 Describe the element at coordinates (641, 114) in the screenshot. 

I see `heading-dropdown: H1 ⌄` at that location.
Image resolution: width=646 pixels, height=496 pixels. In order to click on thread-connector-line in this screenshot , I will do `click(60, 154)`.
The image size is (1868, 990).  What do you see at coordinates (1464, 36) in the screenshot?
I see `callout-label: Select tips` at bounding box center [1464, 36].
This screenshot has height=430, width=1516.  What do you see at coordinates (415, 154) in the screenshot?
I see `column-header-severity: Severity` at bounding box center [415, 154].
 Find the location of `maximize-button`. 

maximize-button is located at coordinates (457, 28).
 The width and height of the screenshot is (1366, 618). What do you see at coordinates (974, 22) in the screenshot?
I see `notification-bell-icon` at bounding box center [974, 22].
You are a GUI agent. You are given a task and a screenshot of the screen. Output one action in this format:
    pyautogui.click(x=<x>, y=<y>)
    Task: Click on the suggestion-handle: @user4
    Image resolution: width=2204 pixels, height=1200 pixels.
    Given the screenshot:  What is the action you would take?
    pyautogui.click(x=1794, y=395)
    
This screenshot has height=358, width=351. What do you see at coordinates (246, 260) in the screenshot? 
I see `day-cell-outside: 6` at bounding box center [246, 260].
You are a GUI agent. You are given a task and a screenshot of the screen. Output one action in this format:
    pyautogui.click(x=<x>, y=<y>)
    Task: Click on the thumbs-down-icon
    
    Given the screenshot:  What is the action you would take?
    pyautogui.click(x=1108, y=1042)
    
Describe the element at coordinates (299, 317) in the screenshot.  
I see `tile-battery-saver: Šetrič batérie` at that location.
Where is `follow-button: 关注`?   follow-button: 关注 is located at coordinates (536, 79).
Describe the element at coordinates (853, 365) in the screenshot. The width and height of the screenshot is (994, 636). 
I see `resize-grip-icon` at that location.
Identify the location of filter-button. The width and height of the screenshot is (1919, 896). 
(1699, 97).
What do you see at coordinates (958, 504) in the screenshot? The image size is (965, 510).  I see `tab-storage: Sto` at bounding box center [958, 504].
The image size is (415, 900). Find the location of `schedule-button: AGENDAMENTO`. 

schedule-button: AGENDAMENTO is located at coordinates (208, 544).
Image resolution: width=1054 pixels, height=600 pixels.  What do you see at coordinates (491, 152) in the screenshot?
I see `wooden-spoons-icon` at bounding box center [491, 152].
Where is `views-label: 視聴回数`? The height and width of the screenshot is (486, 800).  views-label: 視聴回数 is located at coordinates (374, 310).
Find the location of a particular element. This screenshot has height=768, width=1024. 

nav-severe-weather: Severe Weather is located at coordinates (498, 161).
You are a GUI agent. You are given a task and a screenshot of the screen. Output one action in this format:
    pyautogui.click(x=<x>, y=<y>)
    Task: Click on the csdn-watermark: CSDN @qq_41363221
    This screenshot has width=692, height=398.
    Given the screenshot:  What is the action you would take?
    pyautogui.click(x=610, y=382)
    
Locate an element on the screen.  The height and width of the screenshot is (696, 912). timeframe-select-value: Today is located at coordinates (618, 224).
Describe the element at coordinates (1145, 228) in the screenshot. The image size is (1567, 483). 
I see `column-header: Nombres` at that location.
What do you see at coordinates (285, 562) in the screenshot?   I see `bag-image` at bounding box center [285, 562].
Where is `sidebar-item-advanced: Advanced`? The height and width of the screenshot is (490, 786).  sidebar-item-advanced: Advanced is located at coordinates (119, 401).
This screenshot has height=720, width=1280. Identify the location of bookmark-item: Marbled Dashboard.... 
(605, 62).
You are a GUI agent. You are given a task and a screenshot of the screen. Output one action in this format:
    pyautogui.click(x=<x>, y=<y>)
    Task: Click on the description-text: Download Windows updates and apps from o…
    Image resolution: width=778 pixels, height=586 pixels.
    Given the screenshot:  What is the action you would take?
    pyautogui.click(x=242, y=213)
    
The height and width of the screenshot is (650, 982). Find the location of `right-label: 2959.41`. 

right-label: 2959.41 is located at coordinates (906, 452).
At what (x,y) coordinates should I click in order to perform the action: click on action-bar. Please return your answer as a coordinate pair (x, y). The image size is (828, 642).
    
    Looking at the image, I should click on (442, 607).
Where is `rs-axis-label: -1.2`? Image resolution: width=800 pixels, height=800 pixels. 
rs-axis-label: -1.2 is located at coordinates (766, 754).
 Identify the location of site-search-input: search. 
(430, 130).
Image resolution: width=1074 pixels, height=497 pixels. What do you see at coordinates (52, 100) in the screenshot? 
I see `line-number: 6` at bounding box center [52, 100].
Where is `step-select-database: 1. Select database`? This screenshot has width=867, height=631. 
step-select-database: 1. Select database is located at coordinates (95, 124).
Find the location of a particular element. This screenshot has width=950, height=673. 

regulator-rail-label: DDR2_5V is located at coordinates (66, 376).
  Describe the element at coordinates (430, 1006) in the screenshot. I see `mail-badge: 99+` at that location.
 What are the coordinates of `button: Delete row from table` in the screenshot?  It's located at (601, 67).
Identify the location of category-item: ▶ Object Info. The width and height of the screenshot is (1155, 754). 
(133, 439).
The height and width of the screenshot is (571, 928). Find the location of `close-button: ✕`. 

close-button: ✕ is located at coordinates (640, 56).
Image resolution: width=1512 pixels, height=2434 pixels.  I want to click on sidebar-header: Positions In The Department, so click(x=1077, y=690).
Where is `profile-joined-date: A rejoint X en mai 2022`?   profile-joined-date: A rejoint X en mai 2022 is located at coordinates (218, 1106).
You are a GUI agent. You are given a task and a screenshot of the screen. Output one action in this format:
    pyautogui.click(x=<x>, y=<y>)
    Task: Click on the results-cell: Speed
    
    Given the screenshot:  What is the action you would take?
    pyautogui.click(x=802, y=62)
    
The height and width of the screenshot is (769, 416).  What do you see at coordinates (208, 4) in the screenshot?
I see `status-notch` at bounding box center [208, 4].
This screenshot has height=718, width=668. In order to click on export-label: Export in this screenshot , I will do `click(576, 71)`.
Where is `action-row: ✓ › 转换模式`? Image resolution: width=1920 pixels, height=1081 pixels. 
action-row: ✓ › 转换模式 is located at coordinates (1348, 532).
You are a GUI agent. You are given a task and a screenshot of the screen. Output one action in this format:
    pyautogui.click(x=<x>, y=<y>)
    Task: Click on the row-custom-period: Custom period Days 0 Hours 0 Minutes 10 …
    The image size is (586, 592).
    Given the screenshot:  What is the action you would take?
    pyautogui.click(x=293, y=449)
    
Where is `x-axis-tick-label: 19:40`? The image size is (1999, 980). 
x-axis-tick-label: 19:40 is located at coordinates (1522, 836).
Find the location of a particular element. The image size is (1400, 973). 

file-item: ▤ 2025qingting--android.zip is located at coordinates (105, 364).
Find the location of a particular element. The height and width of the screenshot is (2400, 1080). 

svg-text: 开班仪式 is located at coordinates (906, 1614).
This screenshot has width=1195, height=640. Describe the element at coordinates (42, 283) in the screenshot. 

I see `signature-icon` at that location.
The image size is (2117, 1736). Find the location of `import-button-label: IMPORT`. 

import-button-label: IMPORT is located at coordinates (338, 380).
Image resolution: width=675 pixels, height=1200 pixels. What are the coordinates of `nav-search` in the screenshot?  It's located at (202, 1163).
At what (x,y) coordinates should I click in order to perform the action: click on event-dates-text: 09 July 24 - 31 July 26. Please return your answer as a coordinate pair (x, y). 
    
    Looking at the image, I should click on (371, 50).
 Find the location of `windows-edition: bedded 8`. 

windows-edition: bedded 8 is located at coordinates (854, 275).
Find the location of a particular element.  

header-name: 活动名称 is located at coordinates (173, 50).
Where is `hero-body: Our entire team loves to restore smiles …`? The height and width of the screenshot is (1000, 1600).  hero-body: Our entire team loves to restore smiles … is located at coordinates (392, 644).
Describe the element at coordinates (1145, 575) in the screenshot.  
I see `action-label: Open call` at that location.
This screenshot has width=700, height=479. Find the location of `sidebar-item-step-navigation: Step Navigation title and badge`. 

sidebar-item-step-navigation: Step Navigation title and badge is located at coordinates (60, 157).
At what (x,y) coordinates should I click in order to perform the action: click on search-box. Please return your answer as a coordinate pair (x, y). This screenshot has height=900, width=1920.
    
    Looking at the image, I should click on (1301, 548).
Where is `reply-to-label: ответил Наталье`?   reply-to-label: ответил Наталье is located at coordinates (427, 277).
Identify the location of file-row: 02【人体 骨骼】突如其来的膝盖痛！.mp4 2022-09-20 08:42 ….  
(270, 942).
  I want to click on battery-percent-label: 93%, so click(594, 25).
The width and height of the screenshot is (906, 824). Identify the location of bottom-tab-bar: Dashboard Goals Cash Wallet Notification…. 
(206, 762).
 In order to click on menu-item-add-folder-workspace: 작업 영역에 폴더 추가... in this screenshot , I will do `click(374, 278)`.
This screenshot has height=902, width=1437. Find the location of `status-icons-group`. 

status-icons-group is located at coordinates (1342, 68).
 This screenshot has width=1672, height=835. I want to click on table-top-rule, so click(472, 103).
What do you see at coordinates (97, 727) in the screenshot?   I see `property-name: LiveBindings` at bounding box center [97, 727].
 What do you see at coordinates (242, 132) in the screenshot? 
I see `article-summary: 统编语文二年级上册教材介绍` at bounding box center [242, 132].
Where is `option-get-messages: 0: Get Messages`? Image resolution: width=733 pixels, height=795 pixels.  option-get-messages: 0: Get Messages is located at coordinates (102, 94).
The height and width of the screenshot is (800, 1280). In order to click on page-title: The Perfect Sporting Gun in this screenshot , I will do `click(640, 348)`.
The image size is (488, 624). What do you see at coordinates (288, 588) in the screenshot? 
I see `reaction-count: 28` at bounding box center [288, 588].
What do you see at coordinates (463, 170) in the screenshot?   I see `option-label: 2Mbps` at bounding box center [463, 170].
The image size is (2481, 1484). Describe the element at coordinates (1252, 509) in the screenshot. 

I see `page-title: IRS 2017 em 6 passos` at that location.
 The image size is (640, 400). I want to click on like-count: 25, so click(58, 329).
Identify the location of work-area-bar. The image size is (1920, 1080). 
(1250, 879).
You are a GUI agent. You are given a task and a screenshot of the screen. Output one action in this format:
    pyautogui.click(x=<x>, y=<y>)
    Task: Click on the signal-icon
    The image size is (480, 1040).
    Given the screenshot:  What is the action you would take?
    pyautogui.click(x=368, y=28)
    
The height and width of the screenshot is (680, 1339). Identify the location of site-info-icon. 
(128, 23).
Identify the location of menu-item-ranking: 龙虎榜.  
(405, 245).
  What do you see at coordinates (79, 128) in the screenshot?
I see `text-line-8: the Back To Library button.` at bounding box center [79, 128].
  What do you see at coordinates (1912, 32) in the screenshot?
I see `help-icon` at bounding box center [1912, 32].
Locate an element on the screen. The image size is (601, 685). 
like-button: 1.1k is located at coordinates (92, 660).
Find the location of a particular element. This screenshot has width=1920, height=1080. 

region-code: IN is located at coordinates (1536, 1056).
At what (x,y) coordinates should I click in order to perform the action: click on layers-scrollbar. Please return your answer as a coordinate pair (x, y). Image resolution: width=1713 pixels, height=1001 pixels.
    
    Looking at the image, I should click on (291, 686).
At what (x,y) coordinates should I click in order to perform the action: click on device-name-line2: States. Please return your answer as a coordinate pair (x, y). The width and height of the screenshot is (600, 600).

* [Assigned task]
Reproduce verbatim the rows from the line containing "pixels, height=1001 pixels." up to and including the last line of the rows.

* [Result of this task]
At what (x,y) coordinates should I click in order to perform the action: click on layers-scrollbar. Please return your answer as a coordinate pair (x, y). Image resolution: width=1713 pixels, height=1001 pixels.
    
    Looking at the image, I should click on (291, 686).
At what (x,y) coordinates should I click in order to perform the action: click on device-name-line2: States. Please return your answer as a coordinate pair (x, y). The width and height of the screenshot is (600, 600).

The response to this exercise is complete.